Interlandi Matteo, Ekmekji Ari, Shah Kshitij, Gulzar Muhammad Ali, Tetali Sai Deep, Kim Miryung, Millstein Todd, Condie Tyson
Microsoft, Redmond, WA, USA.
Stanford University, Stanford, CA, USA.
VLDB J. 2018 Oct;27(5):595-615. doi: 10.1007/s00778-017-0474-5. Epub 2017 Aug 7.
Debugging data processing logic in data-intensive scalable computing (DISC) systems is a difficult and time-consuming effort. Today's DISC systems offer very little tooling for debugging programs, and as a result, programmers spend countless hours collecting evidence (e.g., from log files) and performing trial-and-error debugging.
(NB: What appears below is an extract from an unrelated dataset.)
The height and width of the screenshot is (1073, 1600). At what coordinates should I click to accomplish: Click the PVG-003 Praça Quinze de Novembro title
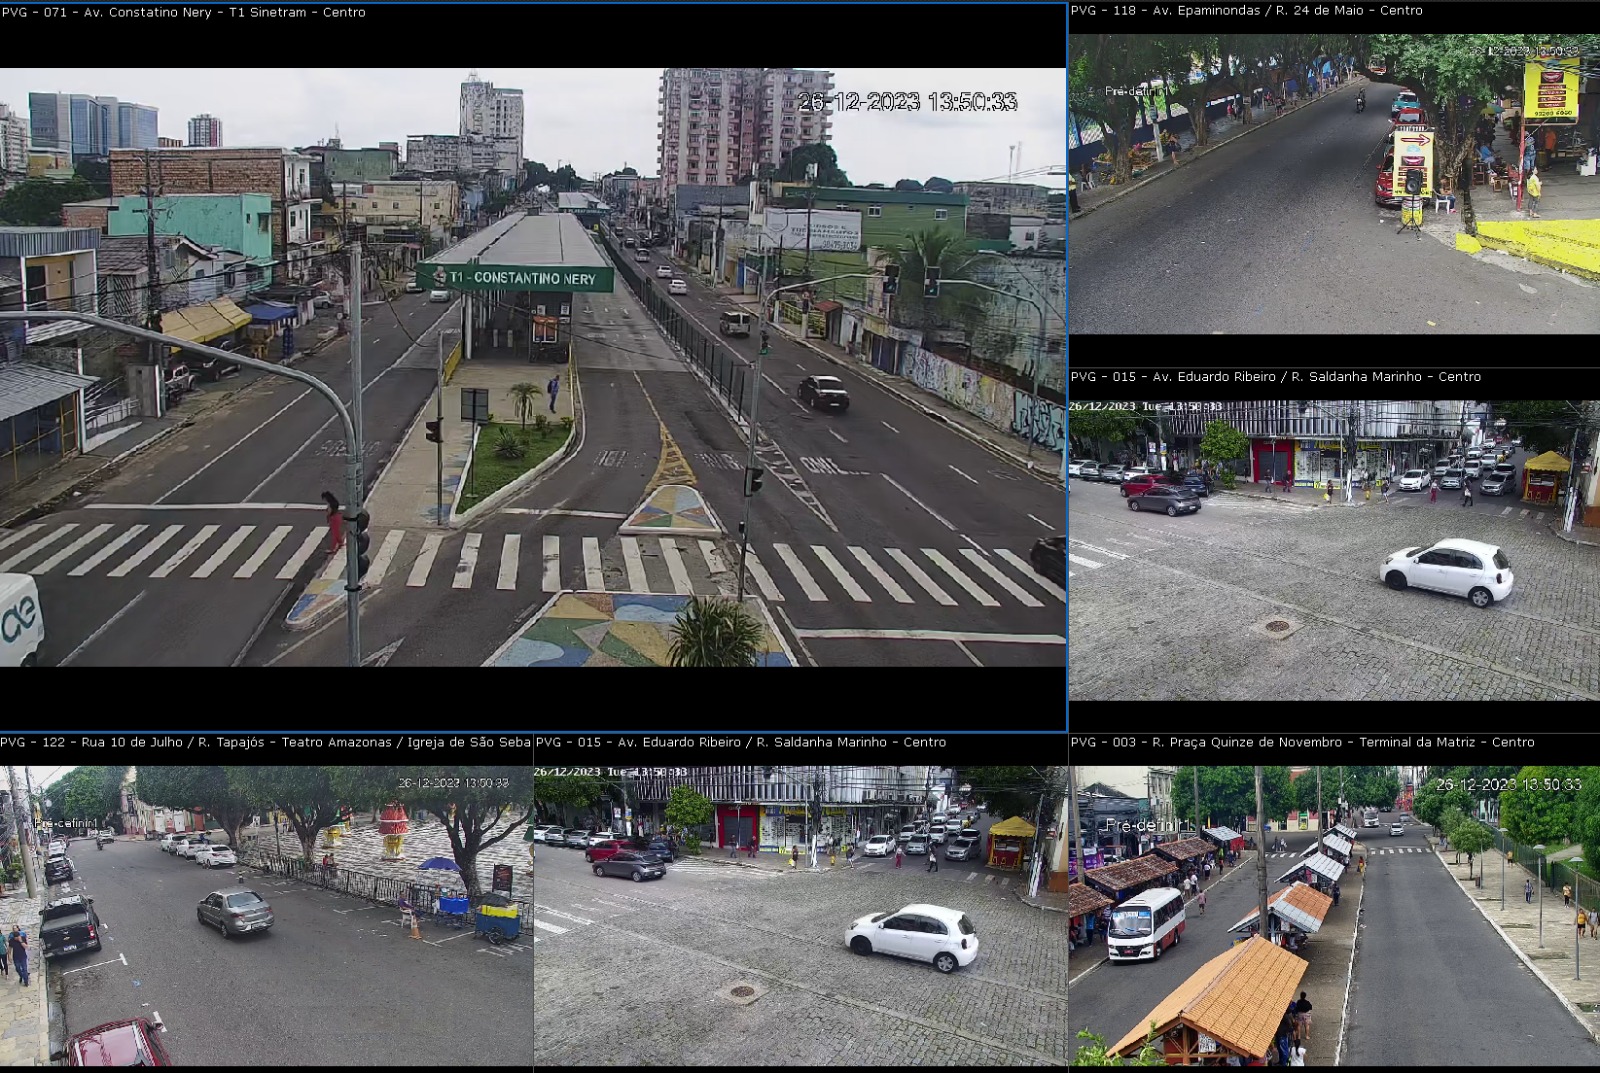point(1302,742)
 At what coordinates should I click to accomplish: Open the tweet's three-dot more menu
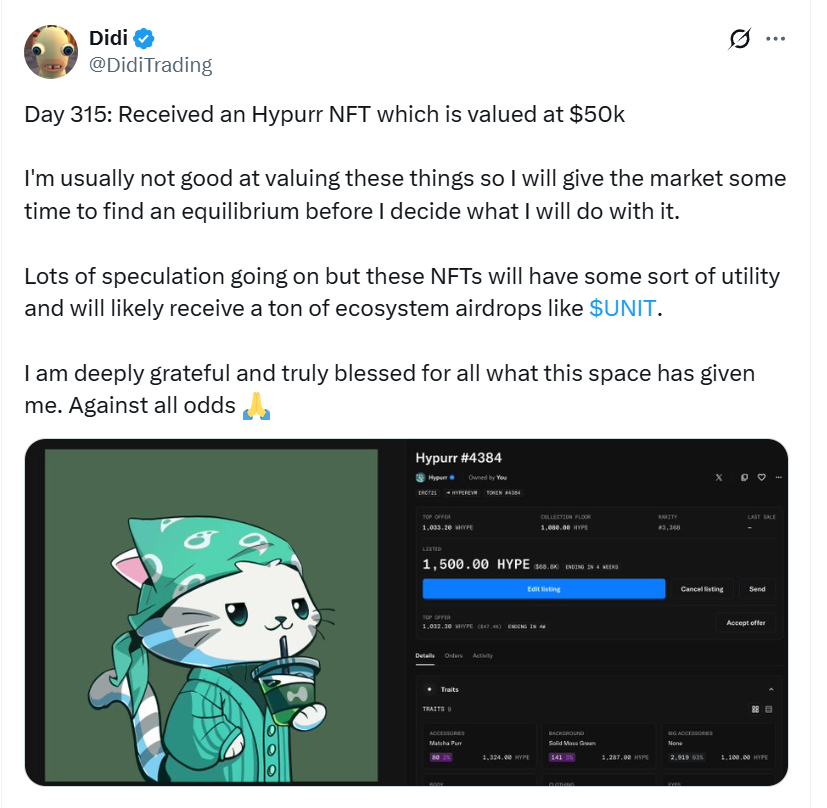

To aid this effort, we built , a library that enables -tracking data through transformations-in Apache Spark. Data scientists using the Titian Spark extension will be able to quickly identify the input data at the root cause of a potential bug or outlier result. Titian is built directly into the Spark platform and offers data provenance support at interactive speeds-orders of magnitude faster than alternative solutions-while minimally impacting Spark job performance; observed overheads for capturing data lineage rarely exceed 30% above the baseline job execution time.
在数据密集型可扩展计算(DISC)系统中调试数据处理逻辑是一项困难且耗时的工作。当今的DISC系统提供的用于调试程序的工具非常少,因此,程序员花费大量时间收集证据(例如从日志文件中收集)并进行反复调试。为了协助这项工作,我们构建了Titian,这是一个能够在Apache Spark中通过转换跟踪数据的库。使用Titian Spark扩展的数据科学家将能够快速识别潜在错误或异常结果根源处的输入数据。Titian直接内置于Spark平台中,以交互速度提供数据溯源支持,比其他替代解决方案快几个数量级,同时对Spark作业性能的影响最小;观察到的捕获数据沿袭的开销很少超过基线作业执行时间的30%。